Originally published in the Kenosha News
By Community Development Educator, Amy Greil
I consider myself lucky for having found a passion not only in my career but in a career that connects me deeply to Kenosha County’s community.
As a community development educator with Kenosha County University of Wisconsin-Extension, I am often asked, “But Amy, what do you do?… What does a community development educator actually do?” I aptly reply, “Well, how much time do I have? ”
It is not simple to explain (not like saying “I’m a firefighter”) but it is a dream job to me. Here’s my attempt to put it in plain language.
You see, just because we have multitudes of individuals (professionals, tradesmen, laborers, students, youth, seniors, parents) and organizations (private sector, public sector, non-profit, philanthropic) in Kenosha County — and I work with all of these — most often I see that these individuals and organizations need assistance working together.
Particularly, they need assistance from “the outside” (ie. UW-Extension) when they see a need and want to address it but are spinning their wheels.
Most times my work is a matter of “weaving” together people with knowledge and resources, helping individuals and groups articulate shared goals and (the hardest part of all) demonstrating shared measures of success.
Still not sure what I mean?
I most often start engaging individuals and groups by building relationships. I see that deepening between people within groups — and people across groups is where the power lies. With authentic connections and this term “bonding capital,” individuals and groups can then work to purposes.
I do this by asking questions through individual meetings and group meetings (that’s probably why you see me so much at Buzz Café) and checking for agreement among the many folks involved.
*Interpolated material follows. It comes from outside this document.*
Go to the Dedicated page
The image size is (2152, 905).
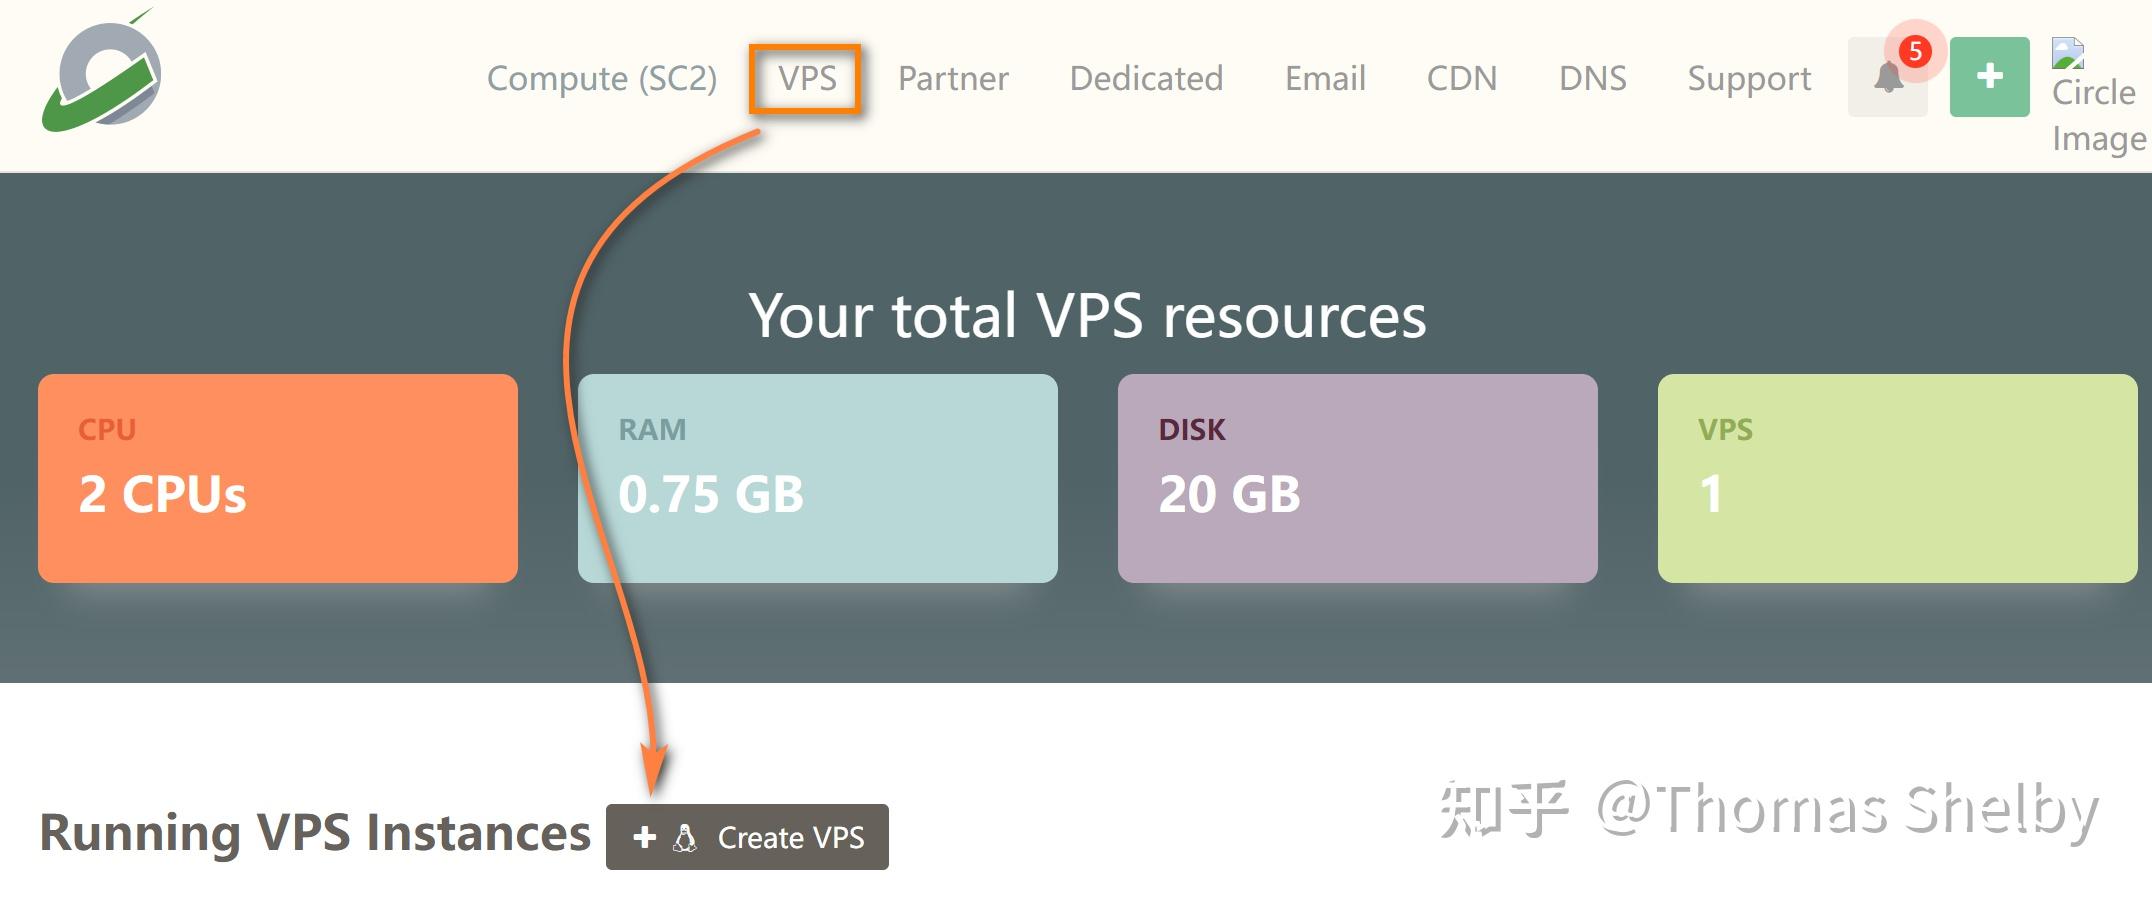tap(1146, 79)
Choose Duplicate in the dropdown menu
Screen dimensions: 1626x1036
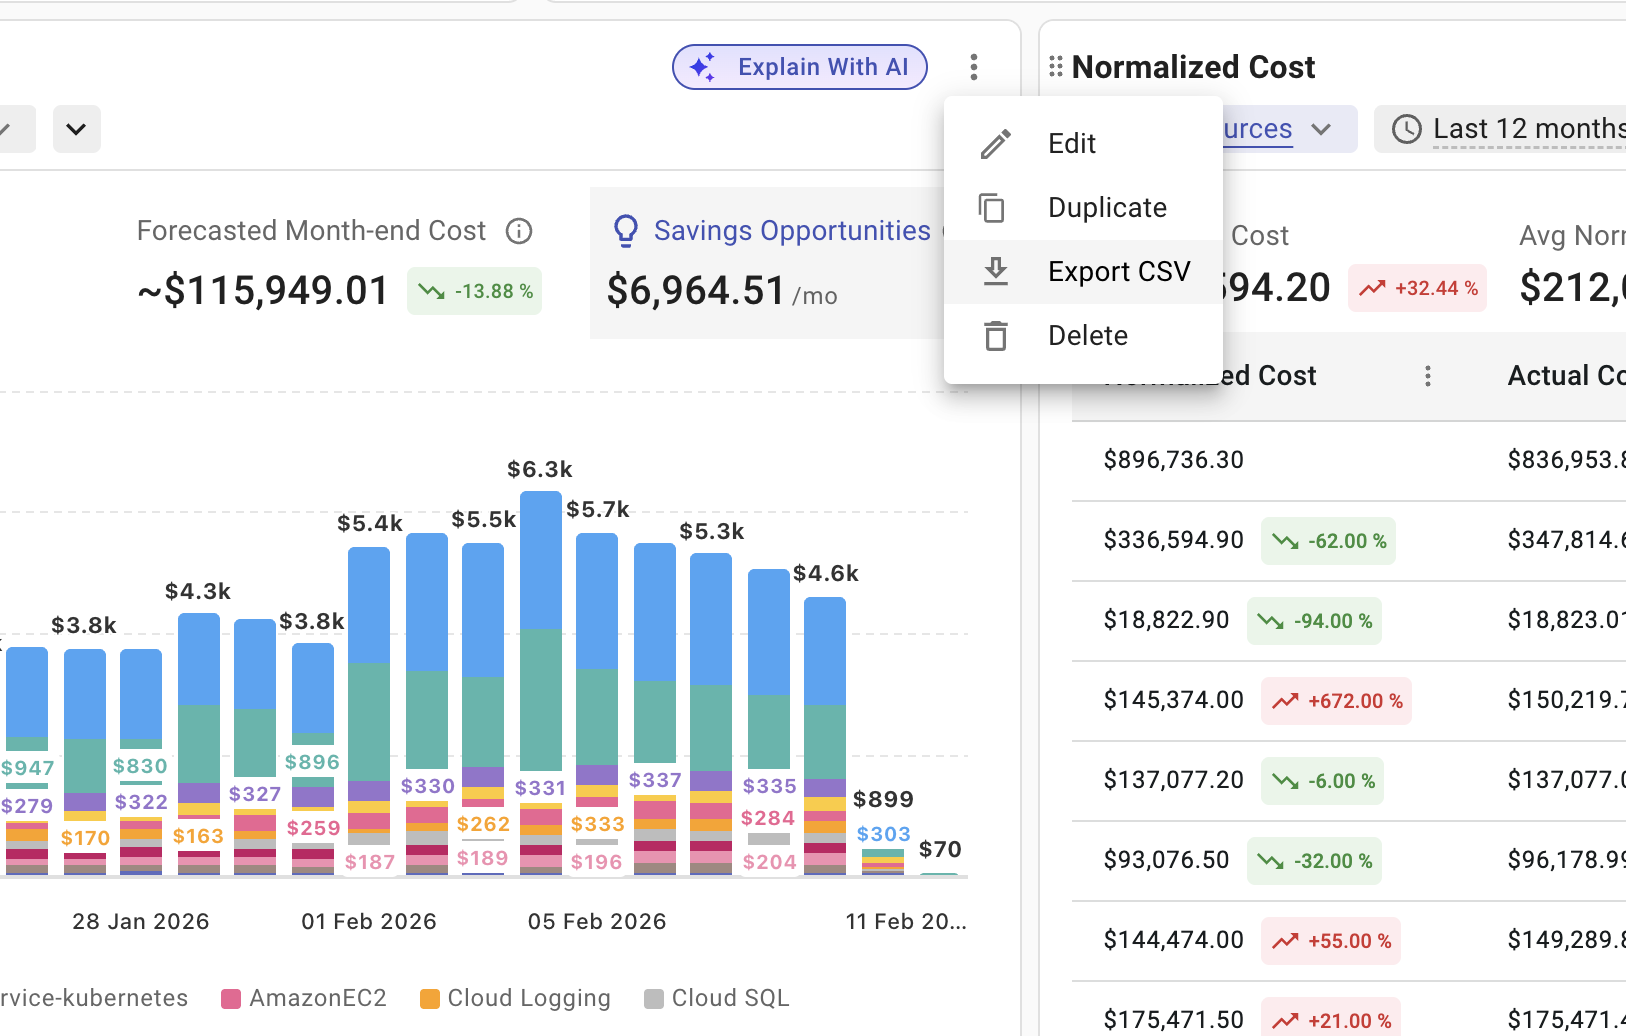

Meanwhile, I take time to engage in ongoing stakeholder analysis — who else needs to be considered? Whose voices are not included — and should be?
After finding some alignment of shared purpose, then we move on to production,achieving intended outcomes and positive impacts and — if we are really lucky and want to be a little lofty in our aims — community transformation.
This C-A-P process lies at the heart of community development: connect, align, produce. And, fortunately, this simple formula is a cyclical process. I lead people and groups through the cycle (deeper connection, deeper alignment, deeper production) again and again until they have the gist and I am no longer required.
“Community” does not just happen, it has to be continuously nurtured and strengthened because day by day the forces of busy life such as competing demands, constrained resources and a heck of a lot of stress tend to wear down, or prevent altogether strong bonds from developing between people and organizations.
It takes constant maintenance to develop “community.”
Thank you to the visionary leadership of Wisconsin people, like you readers, who allow me to do this community development work every day in Kenosha County by continuing to invest in UW-Extension.